### Dataset entries
──────────────────────────────

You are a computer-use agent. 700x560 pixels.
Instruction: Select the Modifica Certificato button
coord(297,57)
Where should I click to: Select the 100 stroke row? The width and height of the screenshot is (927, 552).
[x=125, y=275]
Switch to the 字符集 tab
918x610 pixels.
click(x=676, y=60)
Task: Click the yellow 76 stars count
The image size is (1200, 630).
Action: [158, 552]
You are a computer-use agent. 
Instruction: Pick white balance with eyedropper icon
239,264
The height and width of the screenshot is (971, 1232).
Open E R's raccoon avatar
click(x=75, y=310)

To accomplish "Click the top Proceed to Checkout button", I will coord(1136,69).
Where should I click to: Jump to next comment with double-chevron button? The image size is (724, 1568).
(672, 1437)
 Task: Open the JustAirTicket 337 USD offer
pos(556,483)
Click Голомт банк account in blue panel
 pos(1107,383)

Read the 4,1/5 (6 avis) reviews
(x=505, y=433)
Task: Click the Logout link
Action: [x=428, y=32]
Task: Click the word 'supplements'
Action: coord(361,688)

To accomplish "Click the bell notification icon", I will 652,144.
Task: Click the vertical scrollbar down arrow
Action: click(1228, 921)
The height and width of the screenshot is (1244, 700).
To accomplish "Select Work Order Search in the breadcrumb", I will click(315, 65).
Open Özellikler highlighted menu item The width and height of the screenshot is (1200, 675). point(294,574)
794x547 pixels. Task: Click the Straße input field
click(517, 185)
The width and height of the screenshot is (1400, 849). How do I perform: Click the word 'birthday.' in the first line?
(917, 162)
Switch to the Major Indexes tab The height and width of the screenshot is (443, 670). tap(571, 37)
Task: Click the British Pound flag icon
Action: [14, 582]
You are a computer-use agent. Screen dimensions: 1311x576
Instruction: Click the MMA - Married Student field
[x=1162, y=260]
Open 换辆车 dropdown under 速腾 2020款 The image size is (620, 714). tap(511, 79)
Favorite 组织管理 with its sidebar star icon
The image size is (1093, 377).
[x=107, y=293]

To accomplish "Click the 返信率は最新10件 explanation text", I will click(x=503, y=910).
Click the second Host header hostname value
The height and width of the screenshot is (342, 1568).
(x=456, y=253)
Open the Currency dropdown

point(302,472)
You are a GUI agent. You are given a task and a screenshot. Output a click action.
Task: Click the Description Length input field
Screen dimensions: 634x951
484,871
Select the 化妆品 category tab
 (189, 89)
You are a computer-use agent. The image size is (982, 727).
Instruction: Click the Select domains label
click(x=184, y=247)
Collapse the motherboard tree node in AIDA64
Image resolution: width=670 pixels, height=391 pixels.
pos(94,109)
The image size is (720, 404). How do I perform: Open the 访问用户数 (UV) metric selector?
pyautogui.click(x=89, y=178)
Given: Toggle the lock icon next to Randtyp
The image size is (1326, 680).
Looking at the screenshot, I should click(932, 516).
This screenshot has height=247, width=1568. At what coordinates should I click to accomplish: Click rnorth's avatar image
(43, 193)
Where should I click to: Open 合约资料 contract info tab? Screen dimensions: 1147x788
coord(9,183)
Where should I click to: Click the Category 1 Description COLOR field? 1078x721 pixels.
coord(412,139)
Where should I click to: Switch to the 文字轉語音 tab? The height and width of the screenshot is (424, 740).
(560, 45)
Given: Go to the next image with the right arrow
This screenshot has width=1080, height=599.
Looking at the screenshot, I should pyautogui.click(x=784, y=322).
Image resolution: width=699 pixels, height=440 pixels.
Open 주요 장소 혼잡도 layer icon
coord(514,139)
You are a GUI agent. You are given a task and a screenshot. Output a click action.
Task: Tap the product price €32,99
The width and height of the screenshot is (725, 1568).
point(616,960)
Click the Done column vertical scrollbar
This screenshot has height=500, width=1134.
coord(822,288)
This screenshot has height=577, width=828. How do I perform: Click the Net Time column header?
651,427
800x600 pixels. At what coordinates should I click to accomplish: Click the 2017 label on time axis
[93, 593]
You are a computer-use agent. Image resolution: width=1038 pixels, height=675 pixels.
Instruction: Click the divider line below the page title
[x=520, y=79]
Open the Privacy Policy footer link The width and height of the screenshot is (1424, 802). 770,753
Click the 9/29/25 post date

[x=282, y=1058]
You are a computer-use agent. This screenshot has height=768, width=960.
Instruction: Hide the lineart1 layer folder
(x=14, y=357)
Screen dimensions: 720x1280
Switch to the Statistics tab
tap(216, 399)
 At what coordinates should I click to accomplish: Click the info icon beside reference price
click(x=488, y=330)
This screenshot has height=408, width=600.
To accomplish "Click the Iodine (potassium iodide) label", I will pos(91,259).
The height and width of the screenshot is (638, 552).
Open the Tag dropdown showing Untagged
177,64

──────────────────────────────

### Task description
Only the lines above from the one with "This screenshot has width=1080, height=599." up to and including the one with "Screen dimensions: 720x1280" should be repeated, exactly as written.

### Reply
This screenshot has width=1080, height=599.
Looking at the screenshot, I should pyautogui.click(x=784, y=322).
Image resolution: width=699 pixels, height=440 pixels.
Open 주요 장소 혼잡도 layer icon
coord(514,139)
You are a GUI agent. You are given a task and a screenshot. Output a click action.
Task: Tap the product price €32,99
The width and height of the screenshot is (725, 1568).
point(616,960)
Click the Done column vertical scrollbar
This screenshot has height=500, width=1134.
coord(822,288)
This screenshot has height=577, width=828. How do I perform: Click the Net Time column header?
651,427
800x600 pixels. At what coordinates should I click to accomplish: Click the 2017 label on time axis
[93, 593]
You are a computer-use agent. Image resolution: width=1038 pixels, height=675 pixels.
Instruction: Click the divider line below the page title
[x=520, y=79]
Open the Privacy Policy footer link The width and height of the screenshot is (1424, 802). 770,753
Click the 9/29/25 post date

[x=282, y=1058]
You are a computer-use agent. This screenshot has height=768, width=960.
Instruction: Hide the lineart1 layer folder
(x=14, y=357)
Screen dimensions: 720x1280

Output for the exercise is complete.